:: Texte à examiner ::
Réunion du 12 juillet 2011 à 17h00
Office parlementaire d’évaluation des choix scientifiques et technologiques

Gilbert Barbier, sénateur, rapporteur :

– Le sujet des perturbateurs endocriniens est particulièrement complexe. Que ce soit sur l'animal sauvage ou de laboratoire, le rôle de ces perturbateurs est bien documenté et identifié. Des phénomènes de féminisation sur la faune aquatique ou sur des grands prédateurs ont été constatés. Des problèmes de perturbation endocrinienne liés à certaines substances, notamment des pesticides, sont posés depuis quelques dizaines d'années mais la question des perturbateurs endocriniens n'a été véritablement identifiée et conceptualisée dans sa globalité qu'il y a vingt ans, soit un délai assez bref dans le domaine de la recherche.

Évidemment, l'une des questions centrales est la transposabilité à l'homme des études faites sur les rongeurs ou les poissons. Or, à ce sujet, il y a un manque évident de données.

Chez l'homme, on constate une augmentation de l'incidence de certains cancers hormono-dépendants, comme celui du sein ou de la prostate, mais aussi du testicule conduisant à s'interroger sur le rôle des perturbateurs endocriniens dans leur déclenchement. Des études épidémiologiques seraient nécessaires.

Les données disponibles ont d'ores et déjà conduit l'Union européenne à prendre des mesures de restriction ou d'interdiction de certains produits dans le cadre de plusieurs dispositifs, dont le plus important et sans doute « REACH » pour les produits chimiques qui doivent progressivement faire l'objet d'une analyse et d'une déclaration préalable à leur commercialisation.

Ces éléments conduisent, tout d'abord, à proposer le développement de la recherche pour améliorer les connaissances. Une coordination interministérielle au niveau national dans le cadre d'une stratégie raisonnée serait très utile.

Au niveau européen, les perturbateurs endocriniens sont appréhendés à travers une stratégie cohérente. Ils sont assimilés à certains égards aux substances cancérigènes, mutagènes et reprotoxiques (CMR). Un des objectifs prioritaires est de prendre toute la mesure de leurs effets toxicologiques et mécanistiques complexes qui remettent en cause le modèle de la toxicologie traditionnelle, la relation entre la dose et l'effet. Pour les perturbateurs endocriniens, la réponse n'est pas toujours linéaire et s'y ajoute la question des effets des mélanges de substances. Il convient également de prendre en considération le moment de l'exposition. Un produit, par exemple, inoffensif pour un adulte peut se révéler toxique dans le cadre d'une exposition intra-utérine. Ce type d'exposition est susceptible d'induire des cancers ou des troubles de l'appareil reproducteur chez l'homme et la femme.
:::
:: Matériel extrait ::
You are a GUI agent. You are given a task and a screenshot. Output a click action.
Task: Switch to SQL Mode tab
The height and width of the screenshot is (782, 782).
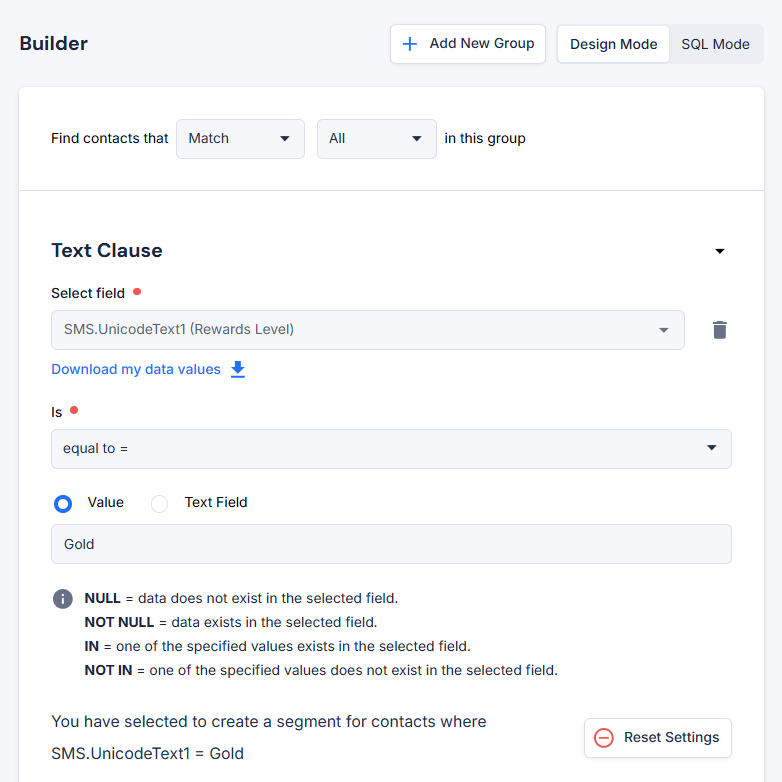(715, 44)
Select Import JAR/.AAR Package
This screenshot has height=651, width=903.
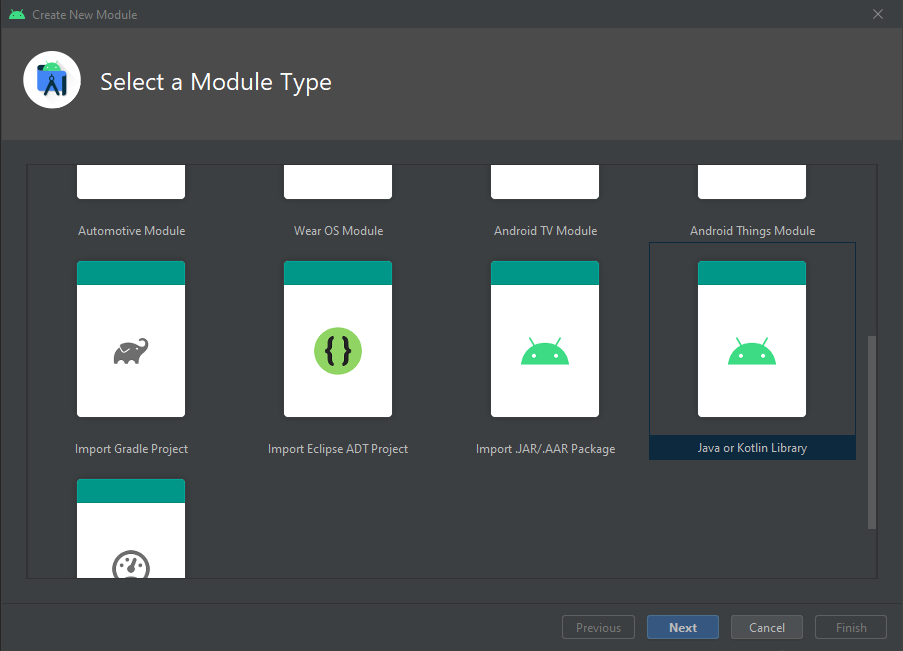point(544,338)
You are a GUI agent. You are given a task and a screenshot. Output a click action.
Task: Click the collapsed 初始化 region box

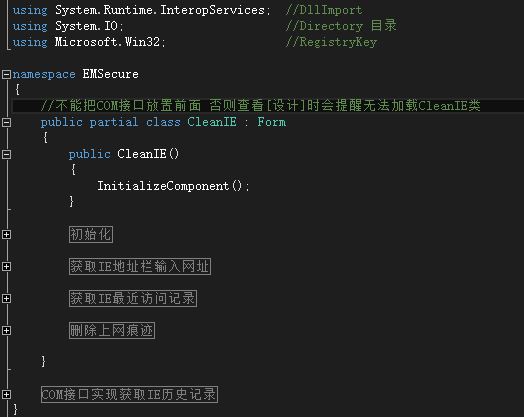pyautogui.click(x=91, y=235)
:::
Consigne =
Recopiez à l'identique le passage de l'intervention sur les perturbateurs endocriniens, en commençant par « Ces éléments conduisent, tout » et en poursuivant jusqu'à « serait très utile. ».

Réponse attendue =
Ces éléments conduisent, tout d'abord, à proposer le développement de la recherche pour améliorer les connaissances. Une coordination interministérielle au niveau national dans le cadre d'une stratégie raisonnée serait très utile.